Collect NFL Players' Personal data using the NFL stats page and personal bio available on [NFL main Page](nfl.com) and correlate their Birthplaces and College graduation with the Average income in the U.S.

**Hypothesis**: Hall of Fame players birthplace are directly connected with the income of their State/City

The first step is to know how to get the players' personal info.

To access any stats, it is necessary to acess the [Players' stats](http://www.nfl.com/stats/player) , the page should look just like the image below.

![Players stats for the 2019 Season](images/players.png)

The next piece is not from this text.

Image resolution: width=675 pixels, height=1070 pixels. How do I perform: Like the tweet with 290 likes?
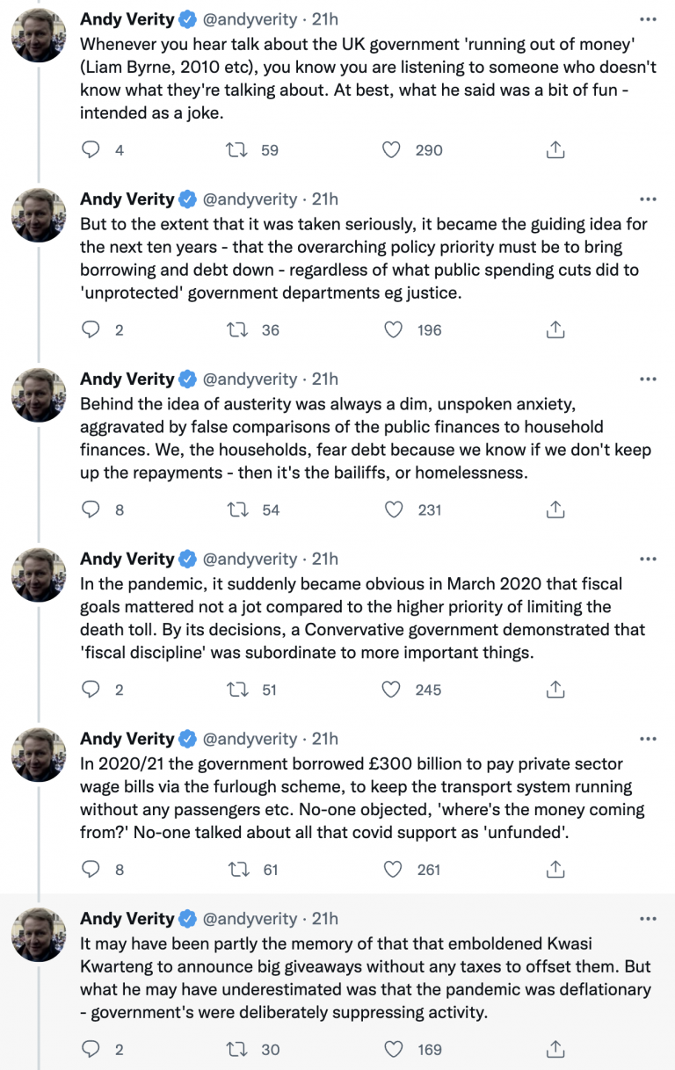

And then Just click on any player name to acess its personal info, and stats for the current NFL season. The amount of personal info will vary on which year you are looking for, but basically there are two structures available:

1. Players active on the NFL
    - Height   
    - Weight
    - Age
    - Born (Date and place of birth)
    - College
    - Experience
    - High School

![Personal Info](images/tb12.png)

2. Retired Players 

    - Height
    - Weight
    - Age
    - Born (Date and place of birth)
    - College
    - Experience
    - Hall of Fame Induction (If on)
    
![Personal Info](images/dm13.png)


### Complementary Data

To complement the information about, it was collected data about the NFL team's stadiums, that can be available on [Sport League Maps](https://sportleaguemaps.com/football/nfl/). From that website it was collected:

- Team
- Stadium Name
- Location (City, State)

![Stadium Info](images/stadiums.png)


## Scrapy

Scrapy is an open-source framework that eases the process of 'crawling' and 'scraping' from the web, providing useful functions and tools that increases the speed of that search.

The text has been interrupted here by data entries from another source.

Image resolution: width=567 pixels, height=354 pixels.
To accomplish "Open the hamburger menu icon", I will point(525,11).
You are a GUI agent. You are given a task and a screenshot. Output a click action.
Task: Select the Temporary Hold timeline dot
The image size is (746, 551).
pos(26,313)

To install Scrapy is necessary the [Anaconda Navigator](http://docs.continuum.io/anaconda/install/), after installed, just type this command to have the scrapy framework

In [None]:
conda install -c conda-forge scrapy

### Creating a new project 

To create a new project just type on terminal:

In [None]:
scrapy startproject nameofyourproject

After that you should have a new folder with the *spider* subfolder, that's the place where you should put your files to crawl on the web and gather your data.

### Spider's Structure

The Spider is divided into 2 structures:

- start_requests: Region where you insert all the links that you are going to make your spider crawl, depending on the *parse* algorithm, you can have lots of pages or just one home page to make the spider crawl.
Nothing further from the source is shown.